I've been hanging around a bunch of poly people in the recent years, and I would say most are V-shaped. Or W or something. I'd say everyone is friends, and date around but once a relationship becomes more serious they usually like to meet with the new partners. And sometimes do become good friends.

What I find tough with polyamory is the constant negotiating of boundaries and expectations. In a traditional relation, of course that's important too. But you already have a base framework that you can adapt to, and the situation is not shifting as constantly with the coming and going of new interests. Poly is like playing the relationships game on hard mode. My friend when on a date with a poly person recently, and was just overwhelmed by the amount of disclaimers and current relationship structure explaining that was necessary before even starting anything. It's like the communication part becomes a full time job.

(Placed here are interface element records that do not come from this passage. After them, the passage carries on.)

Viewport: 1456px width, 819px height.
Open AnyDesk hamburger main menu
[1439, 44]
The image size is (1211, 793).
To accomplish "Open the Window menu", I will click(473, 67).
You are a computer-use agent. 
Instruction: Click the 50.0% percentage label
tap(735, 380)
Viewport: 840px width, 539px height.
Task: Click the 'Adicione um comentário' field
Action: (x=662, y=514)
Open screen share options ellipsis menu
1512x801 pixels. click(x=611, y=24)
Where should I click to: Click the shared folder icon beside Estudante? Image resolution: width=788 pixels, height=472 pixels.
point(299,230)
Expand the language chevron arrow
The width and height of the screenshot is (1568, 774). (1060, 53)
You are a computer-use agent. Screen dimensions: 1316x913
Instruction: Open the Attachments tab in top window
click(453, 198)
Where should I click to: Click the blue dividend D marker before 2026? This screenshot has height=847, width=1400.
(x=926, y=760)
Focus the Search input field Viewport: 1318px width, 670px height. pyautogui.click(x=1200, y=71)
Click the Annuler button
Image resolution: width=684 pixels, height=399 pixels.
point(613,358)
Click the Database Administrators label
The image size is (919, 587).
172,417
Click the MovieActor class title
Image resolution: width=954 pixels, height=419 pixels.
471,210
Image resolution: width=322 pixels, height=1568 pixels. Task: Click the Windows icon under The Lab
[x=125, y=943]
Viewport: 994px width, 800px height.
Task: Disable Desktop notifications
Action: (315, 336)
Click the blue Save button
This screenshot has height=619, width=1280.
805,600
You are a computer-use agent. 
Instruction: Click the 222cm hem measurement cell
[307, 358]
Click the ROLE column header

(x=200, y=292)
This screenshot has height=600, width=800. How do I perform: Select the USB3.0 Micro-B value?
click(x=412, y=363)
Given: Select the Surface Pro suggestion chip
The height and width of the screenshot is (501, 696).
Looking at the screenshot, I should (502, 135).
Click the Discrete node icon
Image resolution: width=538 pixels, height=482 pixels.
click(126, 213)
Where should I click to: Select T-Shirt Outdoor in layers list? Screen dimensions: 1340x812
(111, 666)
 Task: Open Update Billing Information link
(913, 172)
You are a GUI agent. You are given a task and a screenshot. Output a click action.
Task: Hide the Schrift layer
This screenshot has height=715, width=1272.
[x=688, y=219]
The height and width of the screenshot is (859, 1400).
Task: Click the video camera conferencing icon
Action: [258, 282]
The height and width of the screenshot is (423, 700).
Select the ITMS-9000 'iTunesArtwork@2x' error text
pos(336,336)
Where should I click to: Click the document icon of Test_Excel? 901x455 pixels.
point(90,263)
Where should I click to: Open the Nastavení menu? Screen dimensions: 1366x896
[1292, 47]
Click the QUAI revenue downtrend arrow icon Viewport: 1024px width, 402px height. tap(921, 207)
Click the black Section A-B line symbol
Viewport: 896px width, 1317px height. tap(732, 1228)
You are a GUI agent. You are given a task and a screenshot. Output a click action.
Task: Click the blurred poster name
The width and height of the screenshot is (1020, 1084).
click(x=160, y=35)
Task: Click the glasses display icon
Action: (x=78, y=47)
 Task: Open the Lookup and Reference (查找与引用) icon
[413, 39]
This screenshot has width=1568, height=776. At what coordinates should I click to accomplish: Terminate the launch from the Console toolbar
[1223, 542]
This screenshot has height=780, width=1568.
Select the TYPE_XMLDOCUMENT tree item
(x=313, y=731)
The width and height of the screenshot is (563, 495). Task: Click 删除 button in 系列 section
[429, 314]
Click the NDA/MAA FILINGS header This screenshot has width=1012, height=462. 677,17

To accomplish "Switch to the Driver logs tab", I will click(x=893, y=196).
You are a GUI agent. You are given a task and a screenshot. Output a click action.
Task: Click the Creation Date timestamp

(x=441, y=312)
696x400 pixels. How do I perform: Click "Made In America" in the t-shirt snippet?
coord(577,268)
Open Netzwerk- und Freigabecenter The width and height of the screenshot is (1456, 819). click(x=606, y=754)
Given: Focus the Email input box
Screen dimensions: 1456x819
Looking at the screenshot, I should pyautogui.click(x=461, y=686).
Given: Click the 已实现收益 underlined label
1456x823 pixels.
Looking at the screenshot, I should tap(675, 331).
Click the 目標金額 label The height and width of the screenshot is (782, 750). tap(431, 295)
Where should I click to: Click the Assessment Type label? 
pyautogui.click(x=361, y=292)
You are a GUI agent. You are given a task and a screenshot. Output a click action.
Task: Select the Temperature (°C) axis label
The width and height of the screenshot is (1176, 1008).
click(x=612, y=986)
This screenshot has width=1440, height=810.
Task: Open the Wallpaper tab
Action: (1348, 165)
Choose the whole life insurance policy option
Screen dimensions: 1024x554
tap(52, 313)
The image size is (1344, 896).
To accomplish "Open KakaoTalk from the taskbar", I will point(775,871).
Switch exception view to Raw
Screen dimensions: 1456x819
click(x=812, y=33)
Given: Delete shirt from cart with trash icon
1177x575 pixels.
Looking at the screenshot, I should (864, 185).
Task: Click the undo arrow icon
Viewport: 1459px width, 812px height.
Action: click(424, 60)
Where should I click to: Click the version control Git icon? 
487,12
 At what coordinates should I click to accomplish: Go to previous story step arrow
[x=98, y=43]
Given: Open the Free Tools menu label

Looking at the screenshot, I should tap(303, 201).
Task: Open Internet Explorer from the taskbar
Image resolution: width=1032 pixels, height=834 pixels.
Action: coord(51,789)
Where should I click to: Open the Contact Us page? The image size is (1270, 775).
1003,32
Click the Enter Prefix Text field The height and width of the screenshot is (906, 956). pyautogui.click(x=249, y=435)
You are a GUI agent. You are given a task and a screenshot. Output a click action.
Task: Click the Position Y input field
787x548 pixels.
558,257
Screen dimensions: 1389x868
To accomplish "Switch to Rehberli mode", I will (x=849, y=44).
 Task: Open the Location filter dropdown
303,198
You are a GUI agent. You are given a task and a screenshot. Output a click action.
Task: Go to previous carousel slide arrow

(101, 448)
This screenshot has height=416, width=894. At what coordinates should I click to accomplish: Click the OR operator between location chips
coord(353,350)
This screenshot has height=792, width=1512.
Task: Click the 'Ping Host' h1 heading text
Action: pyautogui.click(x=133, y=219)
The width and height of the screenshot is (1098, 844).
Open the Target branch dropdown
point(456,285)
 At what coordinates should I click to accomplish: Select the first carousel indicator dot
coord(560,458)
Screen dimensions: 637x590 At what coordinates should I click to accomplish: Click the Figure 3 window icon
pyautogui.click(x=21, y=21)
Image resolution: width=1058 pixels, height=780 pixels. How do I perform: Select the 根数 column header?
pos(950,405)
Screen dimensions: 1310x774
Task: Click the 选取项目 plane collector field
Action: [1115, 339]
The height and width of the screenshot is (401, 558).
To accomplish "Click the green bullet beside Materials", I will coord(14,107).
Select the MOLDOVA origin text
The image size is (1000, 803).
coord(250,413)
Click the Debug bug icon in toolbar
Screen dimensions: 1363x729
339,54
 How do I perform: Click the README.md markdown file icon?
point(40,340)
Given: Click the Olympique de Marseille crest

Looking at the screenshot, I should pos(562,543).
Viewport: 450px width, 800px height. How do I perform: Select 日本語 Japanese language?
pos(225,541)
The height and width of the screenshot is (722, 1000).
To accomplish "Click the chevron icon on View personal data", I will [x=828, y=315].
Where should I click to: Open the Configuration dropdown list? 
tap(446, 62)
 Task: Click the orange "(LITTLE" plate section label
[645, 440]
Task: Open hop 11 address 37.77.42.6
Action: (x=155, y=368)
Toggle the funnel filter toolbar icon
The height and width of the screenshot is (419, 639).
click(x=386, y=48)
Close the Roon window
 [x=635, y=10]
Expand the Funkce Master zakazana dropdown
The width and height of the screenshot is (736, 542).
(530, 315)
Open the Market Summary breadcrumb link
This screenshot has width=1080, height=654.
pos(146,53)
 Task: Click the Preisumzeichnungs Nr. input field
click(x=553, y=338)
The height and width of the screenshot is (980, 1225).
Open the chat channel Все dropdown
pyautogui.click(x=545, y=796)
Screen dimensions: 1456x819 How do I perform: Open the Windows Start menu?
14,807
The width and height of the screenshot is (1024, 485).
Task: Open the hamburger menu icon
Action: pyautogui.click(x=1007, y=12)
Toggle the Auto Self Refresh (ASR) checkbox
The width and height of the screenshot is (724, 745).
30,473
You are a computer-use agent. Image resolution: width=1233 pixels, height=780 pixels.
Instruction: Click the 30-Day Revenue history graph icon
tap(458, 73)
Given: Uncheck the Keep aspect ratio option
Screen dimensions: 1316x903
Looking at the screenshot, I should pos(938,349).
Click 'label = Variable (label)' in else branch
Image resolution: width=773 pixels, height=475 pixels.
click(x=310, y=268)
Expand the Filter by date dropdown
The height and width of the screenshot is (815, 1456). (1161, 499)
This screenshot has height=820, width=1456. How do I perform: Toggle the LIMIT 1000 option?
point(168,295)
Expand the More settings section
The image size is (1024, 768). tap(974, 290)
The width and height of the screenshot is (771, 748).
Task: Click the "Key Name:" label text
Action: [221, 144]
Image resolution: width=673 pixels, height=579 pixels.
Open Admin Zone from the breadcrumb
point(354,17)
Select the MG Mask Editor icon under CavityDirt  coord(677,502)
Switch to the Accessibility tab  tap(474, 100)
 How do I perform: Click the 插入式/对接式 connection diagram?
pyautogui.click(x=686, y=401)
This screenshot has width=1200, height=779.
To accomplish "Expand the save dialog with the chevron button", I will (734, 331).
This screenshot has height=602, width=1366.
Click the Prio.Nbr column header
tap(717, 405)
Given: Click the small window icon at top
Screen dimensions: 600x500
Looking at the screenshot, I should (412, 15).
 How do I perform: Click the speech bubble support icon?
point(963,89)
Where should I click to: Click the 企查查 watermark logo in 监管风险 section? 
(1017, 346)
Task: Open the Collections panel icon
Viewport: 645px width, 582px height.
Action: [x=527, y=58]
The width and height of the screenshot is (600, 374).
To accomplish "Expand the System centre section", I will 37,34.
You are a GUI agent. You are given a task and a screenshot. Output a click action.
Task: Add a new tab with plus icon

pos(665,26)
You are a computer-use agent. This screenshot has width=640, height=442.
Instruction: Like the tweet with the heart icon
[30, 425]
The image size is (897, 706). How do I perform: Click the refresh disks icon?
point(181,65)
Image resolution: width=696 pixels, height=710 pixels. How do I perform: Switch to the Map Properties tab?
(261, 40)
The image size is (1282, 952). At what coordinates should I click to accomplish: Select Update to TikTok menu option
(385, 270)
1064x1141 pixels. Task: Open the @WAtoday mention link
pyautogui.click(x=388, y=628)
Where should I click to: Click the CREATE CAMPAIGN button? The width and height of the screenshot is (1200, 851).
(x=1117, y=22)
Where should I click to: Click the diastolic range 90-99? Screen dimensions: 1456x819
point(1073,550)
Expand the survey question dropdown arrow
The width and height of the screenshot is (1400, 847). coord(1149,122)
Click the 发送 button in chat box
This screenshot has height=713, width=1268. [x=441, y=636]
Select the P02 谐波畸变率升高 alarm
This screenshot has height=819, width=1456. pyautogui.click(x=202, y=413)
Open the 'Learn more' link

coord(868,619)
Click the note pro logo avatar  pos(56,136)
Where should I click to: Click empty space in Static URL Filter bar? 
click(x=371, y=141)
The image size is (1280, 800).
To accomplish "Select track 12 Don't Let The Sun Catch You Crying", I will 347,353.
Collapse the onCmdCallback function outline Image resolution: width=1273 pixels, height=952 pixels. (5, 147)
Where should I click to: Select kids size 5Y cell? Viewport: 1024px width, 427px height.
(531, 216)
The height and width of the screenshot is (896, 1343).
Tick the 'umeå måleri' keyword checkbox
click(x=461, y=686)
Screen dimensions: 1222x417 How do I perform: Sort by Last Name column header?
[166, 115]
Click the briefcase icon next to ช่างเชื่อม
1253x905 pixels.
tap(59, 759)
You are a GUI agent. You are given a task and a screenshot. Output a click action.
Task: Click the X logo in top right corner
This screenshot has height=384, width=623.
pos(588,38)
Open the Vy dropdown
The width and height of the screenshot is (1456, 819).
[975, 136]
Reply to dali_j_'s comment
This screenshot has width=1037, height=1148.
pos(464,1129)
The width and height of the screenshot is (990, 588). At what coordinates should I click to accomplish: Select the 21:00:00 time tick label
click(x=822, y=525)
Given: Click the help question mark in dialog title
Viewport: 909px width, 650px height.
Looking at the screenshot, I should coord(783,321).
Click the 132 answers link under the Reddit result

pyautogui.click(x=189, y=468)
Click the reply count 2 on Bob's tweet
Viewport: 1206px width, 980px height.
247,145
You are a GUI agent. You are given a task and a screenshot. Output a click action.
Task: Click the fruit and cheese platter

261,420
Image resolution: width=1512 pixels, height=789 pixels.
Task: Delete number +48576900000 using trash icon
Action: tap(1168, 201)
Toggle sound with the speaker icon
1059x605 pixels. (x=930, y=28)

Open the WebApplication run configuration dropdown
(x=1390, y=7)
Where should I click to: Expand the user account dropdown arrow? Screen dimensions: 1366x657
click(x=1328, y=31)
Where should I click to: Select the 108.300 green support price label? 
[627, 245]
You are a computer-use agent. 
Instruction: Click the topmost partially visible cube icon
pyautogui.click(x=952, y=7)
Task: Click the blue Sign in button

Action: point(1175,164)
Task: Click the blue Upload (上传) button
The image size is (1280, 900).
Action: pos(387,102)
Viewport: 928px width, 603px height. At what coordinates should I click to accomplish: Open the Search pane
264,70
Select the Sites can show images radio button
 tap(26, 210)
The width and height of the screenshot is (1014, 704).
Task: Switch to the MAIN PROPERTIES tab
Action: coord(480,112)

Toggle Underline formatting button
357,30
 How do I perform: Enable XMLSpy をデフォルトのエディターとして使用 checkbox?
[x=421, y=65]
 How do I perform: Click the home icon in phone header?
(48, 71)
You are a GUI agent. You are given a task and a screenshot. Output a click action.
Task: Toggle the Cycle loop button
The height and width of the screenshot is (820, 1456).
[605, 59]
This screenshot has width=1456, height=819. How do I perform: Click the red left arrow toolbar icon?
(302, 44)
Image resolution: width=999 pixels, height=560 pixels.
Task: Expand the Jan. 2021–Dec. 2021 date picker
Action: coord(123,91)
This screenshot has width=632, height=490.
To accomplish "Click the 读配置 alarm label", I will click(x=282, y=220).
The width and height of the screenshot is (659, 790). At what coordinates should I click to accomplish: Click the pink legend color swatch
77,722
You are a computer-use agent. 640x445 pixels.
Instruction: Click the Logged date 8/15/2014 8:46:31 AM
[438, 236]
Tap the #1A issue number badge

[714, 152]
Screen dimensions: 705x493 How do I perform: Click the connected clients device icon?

Maybe it's just my personal bias, but the almost therapy-like language poly people use to discuss their relations would put me in a perpetual state of eye-rolling if it was my life. I'm super happy for all my friends that seem to be doing poly right and loving it, but from the outside it seems like more trouble than it's worth.





user-inactivated  ·  1470 days ago  ·  link  ·  

    Poly is like playing the relationships game on hard mode.

My thoughts too - I have some friends who are in these relationships and I just do not get it. I don't want to talk anyone out of it, and if it makes them happy I'm all for it but the drama oh the drama.

Plus as you say, there's so much to try and understand before you even get to know someone in that setup.

Matched with one or two when I was using tinder and we would start talking then they'd have the spiel that was very kind of them to produce, but it also served as a mighty signal for me to not go any further.

ilex  ·  1462 days ago  ·  link  ·  

Yeah I would feel weird not being able to at least have a cup of tea with serious metamours, and I think any relationship where one meta actively dislikes another is probably not going to work out long term.

Monogamous relationship assumptions get to be unstated because a lot of society is structured to expect them. Figuring out how to do polyamory well takes a lot of talking but once you figure it out, it's pretty mundane, at least in my experience?